• [TASK DIRECTIONS]: Could you copy out the lines below word for word, leaving the pictures out of your answer?

### RECORDS SHOWN

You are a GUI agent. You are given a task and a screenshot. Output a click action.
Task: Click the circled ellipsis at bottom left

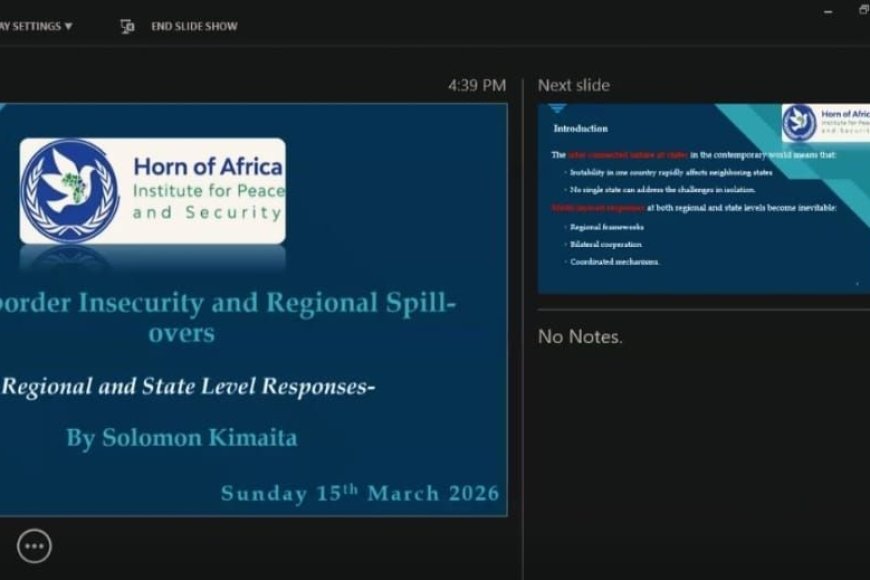tap(33, 546)
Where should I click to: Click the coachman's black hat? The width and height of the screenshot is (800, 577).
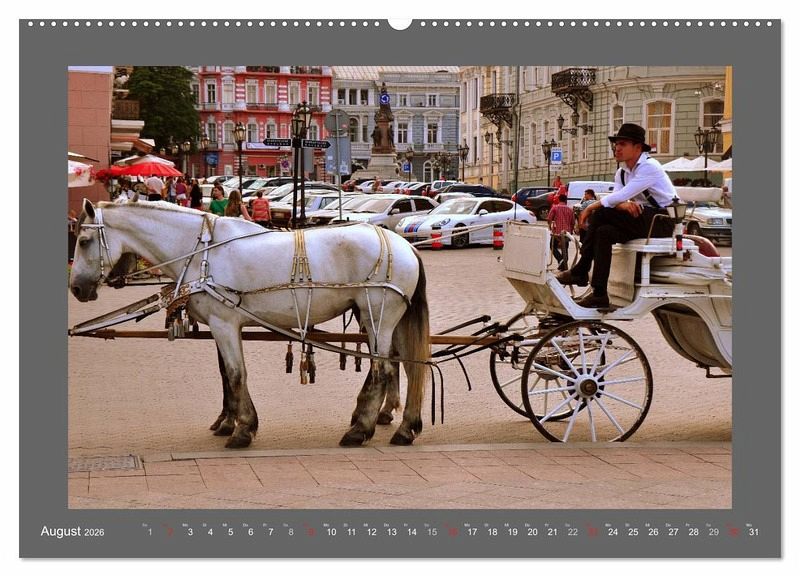coord(630,135)
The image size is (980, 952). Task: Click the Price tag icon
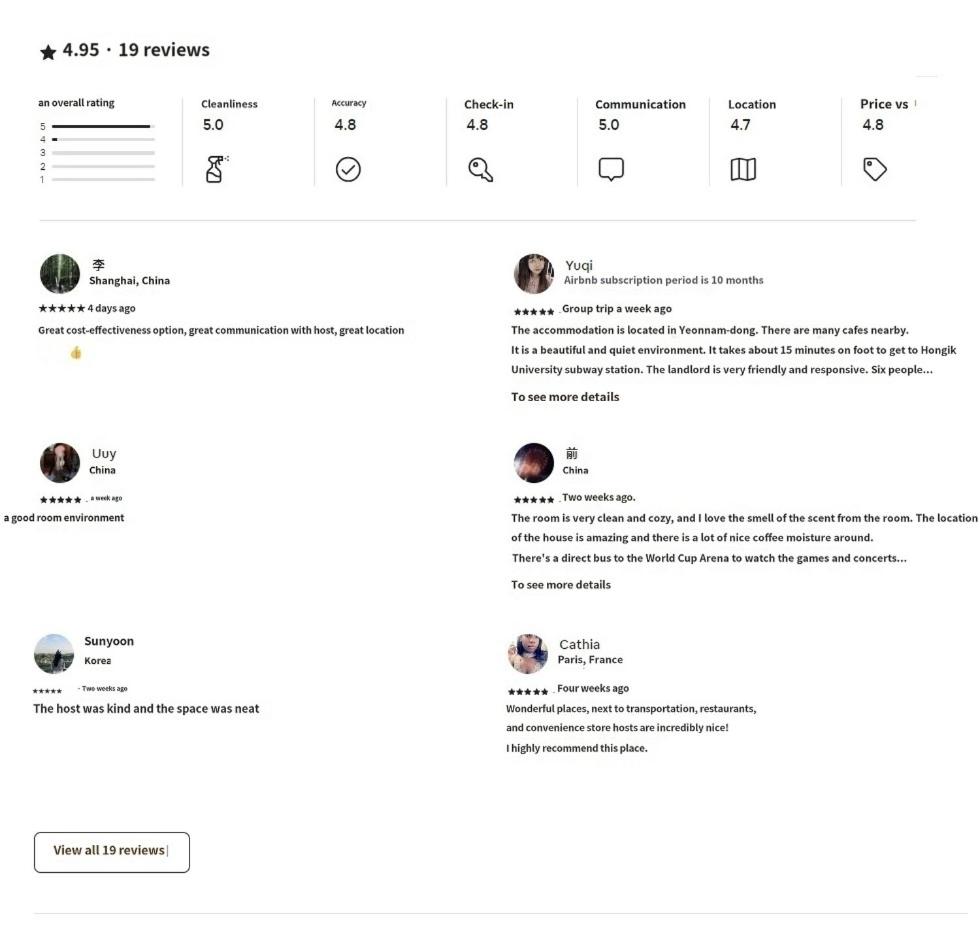click(x=875, y=170)
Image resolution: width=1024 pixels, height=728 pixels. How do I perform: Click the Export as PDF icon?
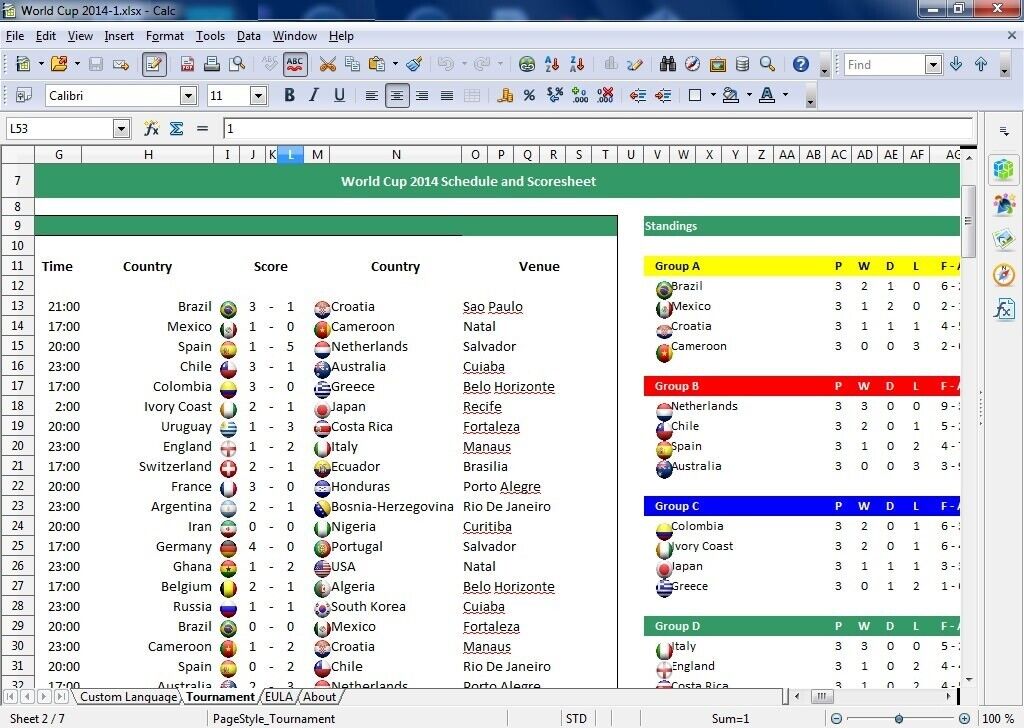(x=187, y=64)
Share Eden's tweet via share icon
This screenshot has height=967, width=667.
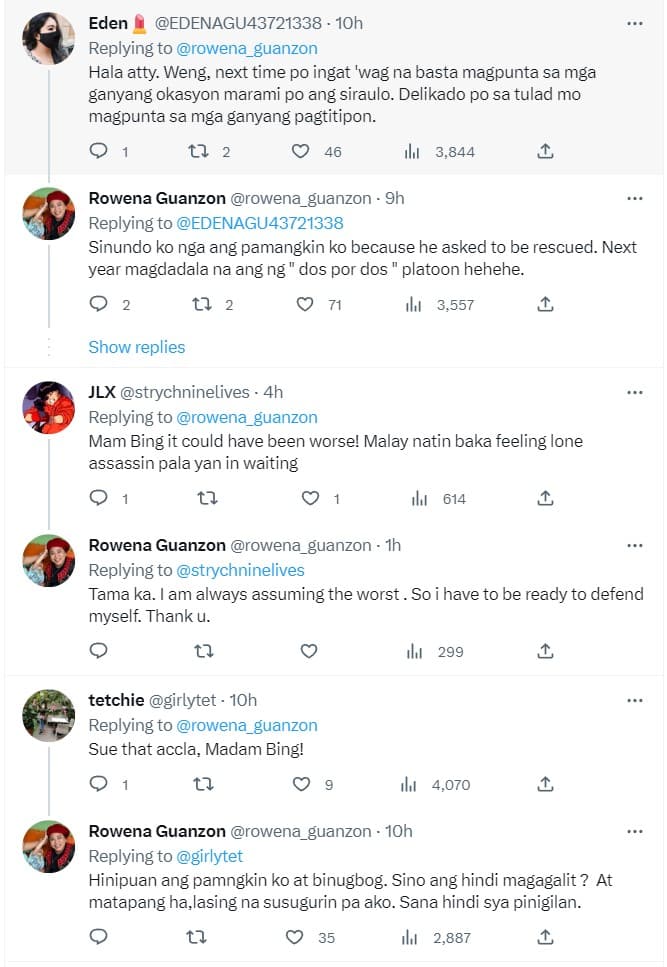(x=545, y=151)
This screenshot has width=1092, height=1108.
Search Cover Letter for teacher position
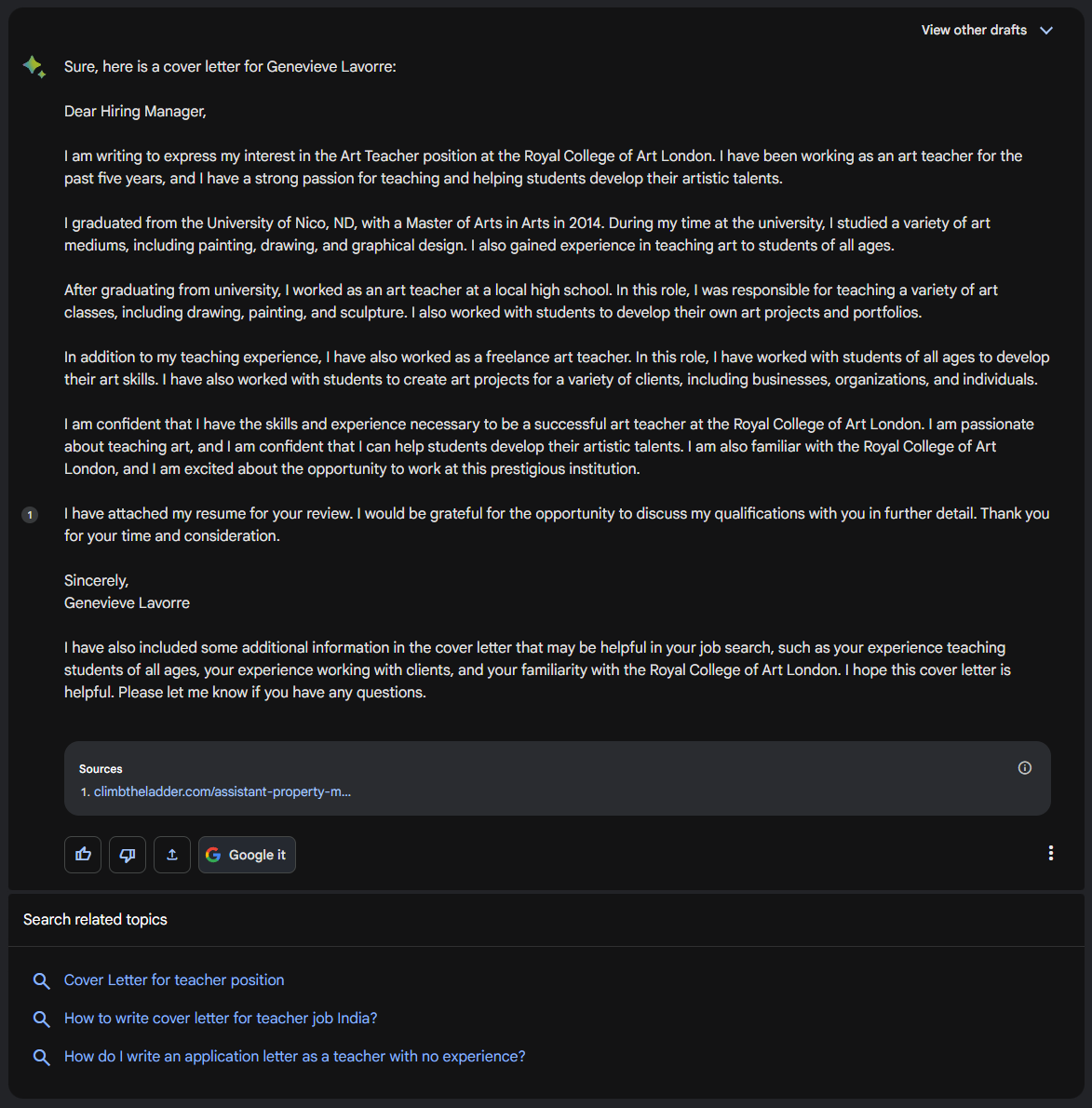pyautogui.click(x=174, y=980)
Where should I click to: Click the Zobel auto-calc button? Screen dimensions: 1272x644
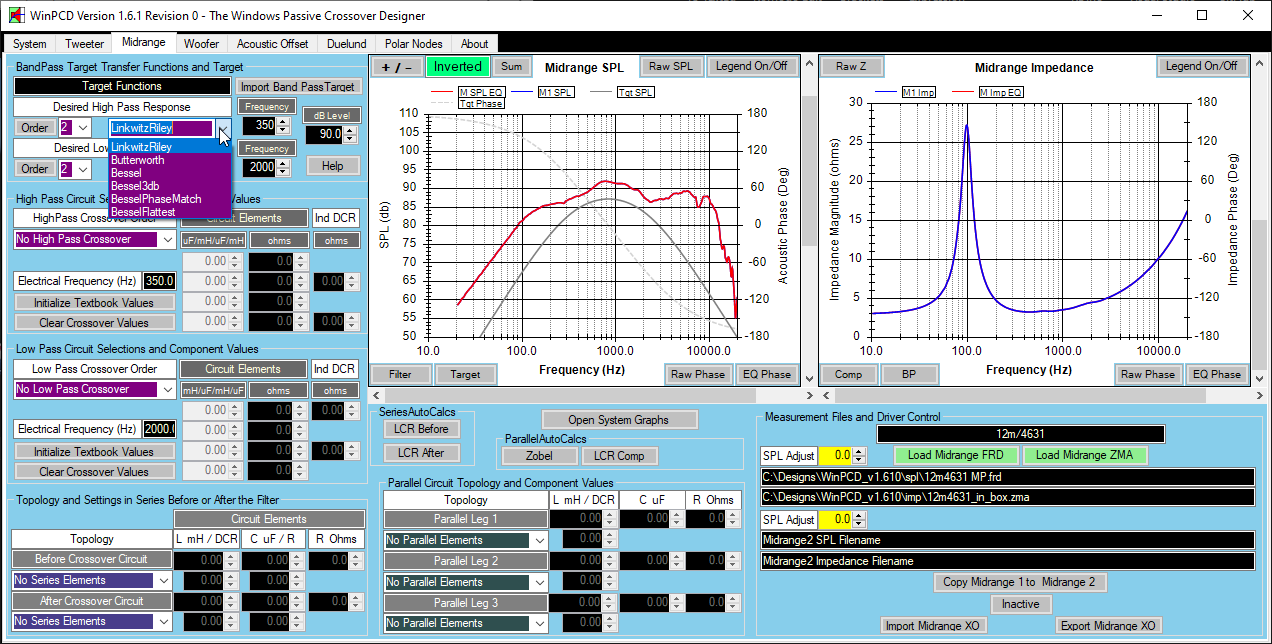pos(539,456)
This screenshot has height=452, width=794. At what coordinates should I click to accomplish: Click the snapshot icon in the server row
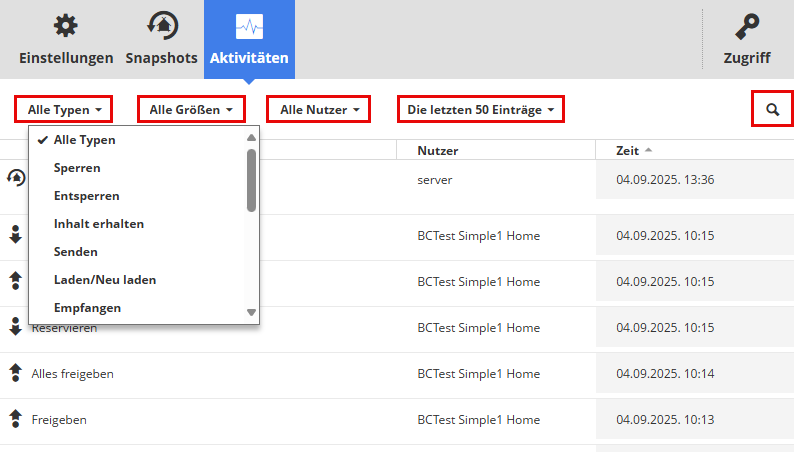15,178
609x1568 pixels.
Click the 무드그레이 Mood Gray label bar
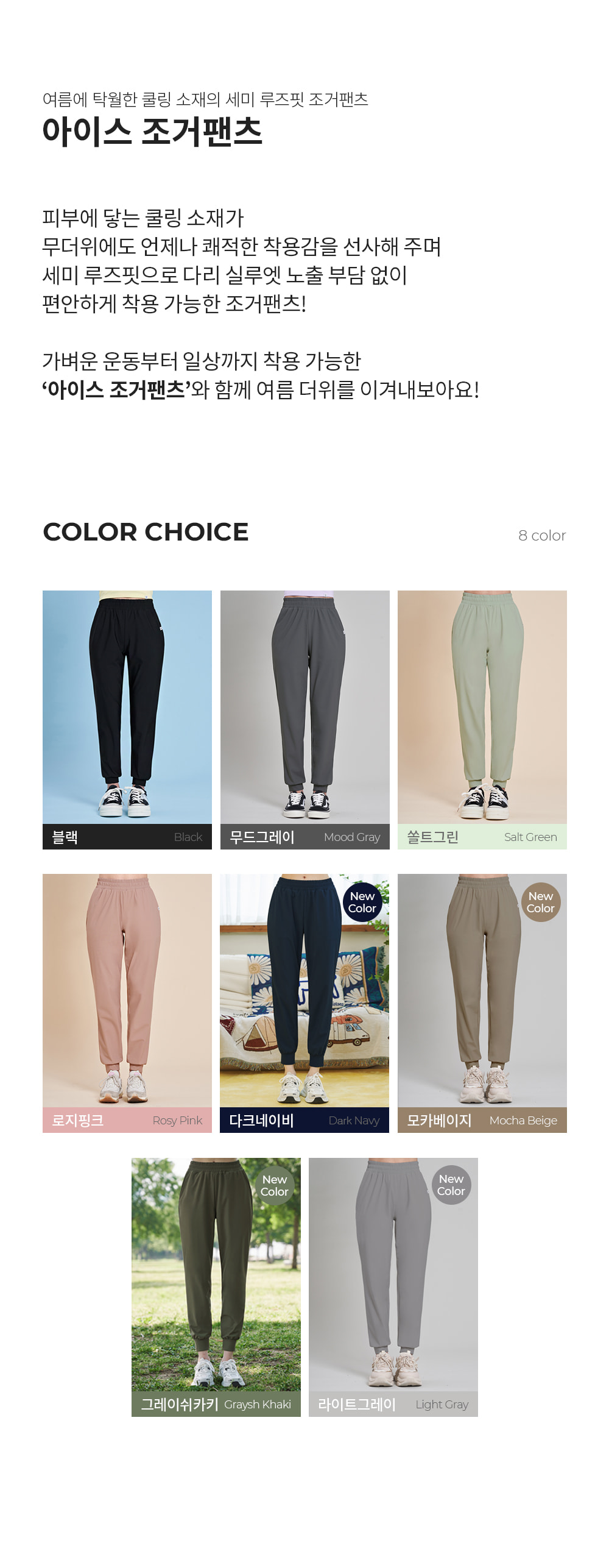pyautogui.click(x=304, y=837)
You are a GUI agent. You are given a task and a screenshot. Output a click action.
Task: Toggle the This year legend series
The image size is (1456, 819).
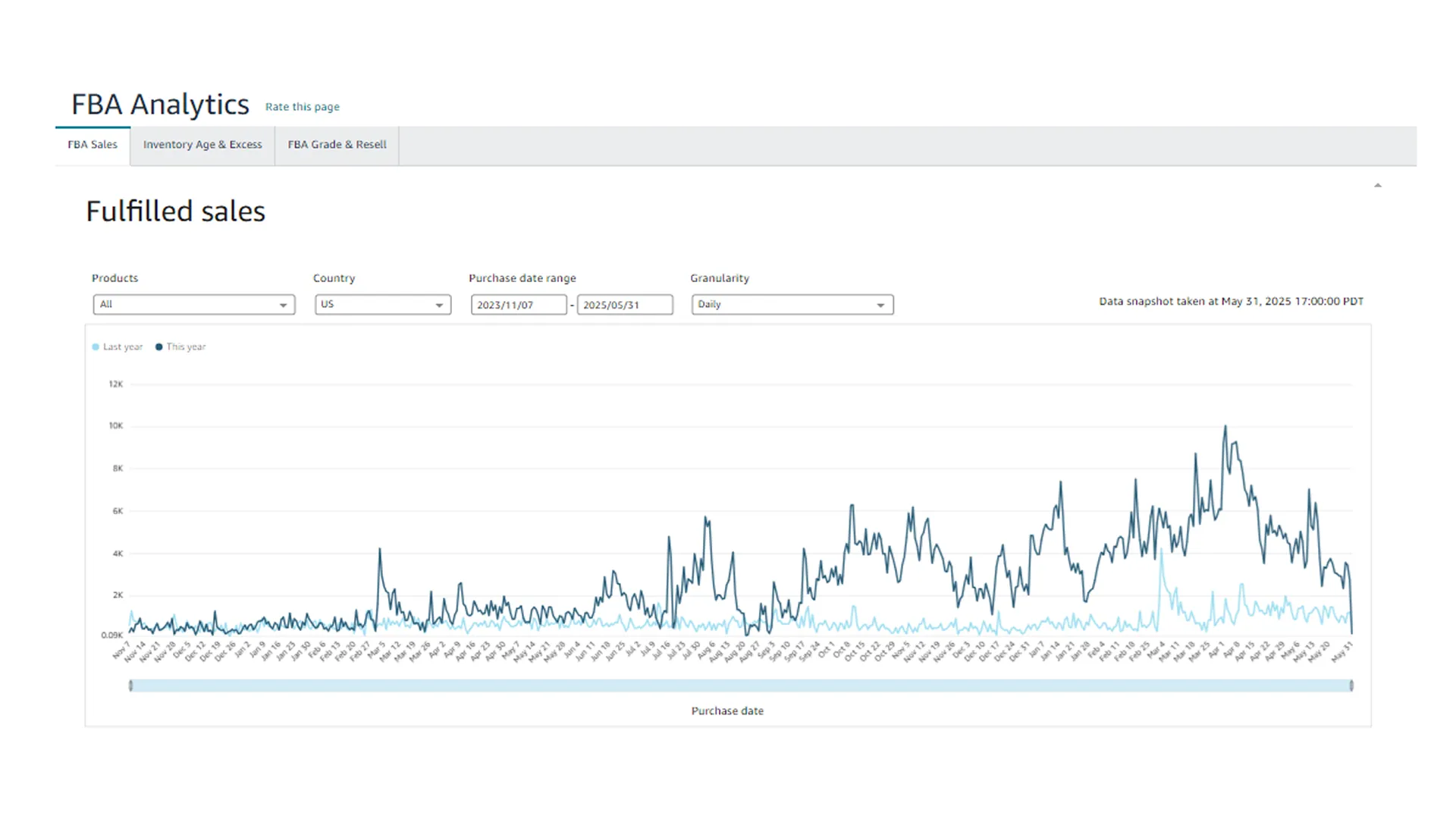coord(186,347)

######

• [RESPONSE]:
You are a GUI agent. You are given a task and a screenshot. Output a click action.
Task: Click the circled ellipsis at bottom left

tap(33, 546)
Where should I click to: Click the coachman's black hat? The width and height of the screenshot is (800, 577).
coord(630,135)
The image size is (980, 952). Task: Click the Price tag icon
click(x=875, y=170)
Image resolution: width=1024 pixels, height=728 pixels. How do I perform: Click the Export as PDF icon?
(x=187, y=64)
Share Eden's tweet via share icon
This screenshot has height=967, width=667.
(x=545, y=151)
This screenshot has width=1092, height=1108.
Search Cover Letter for teacher position
pyautogui.click(x=174, y=980)
Where should I click to: Click the Zobel auto-calc button? Screen dimensions: 1272x644
pos(539,456)
This screenshot has height=452, width=794. At what coordinates should I click to accomplish: Click the snapshot icon in the server row
15,178
609x1568 pixels.
Click the 무드그레이 Mood Gray label bar
pyautogui.click(x=304, y=837)
You are a GUI agent. You are given a task and a screenshot. Output a click action.
Task: Toggle the This year legend series
The image size is (1456, 819).
coord(186,347)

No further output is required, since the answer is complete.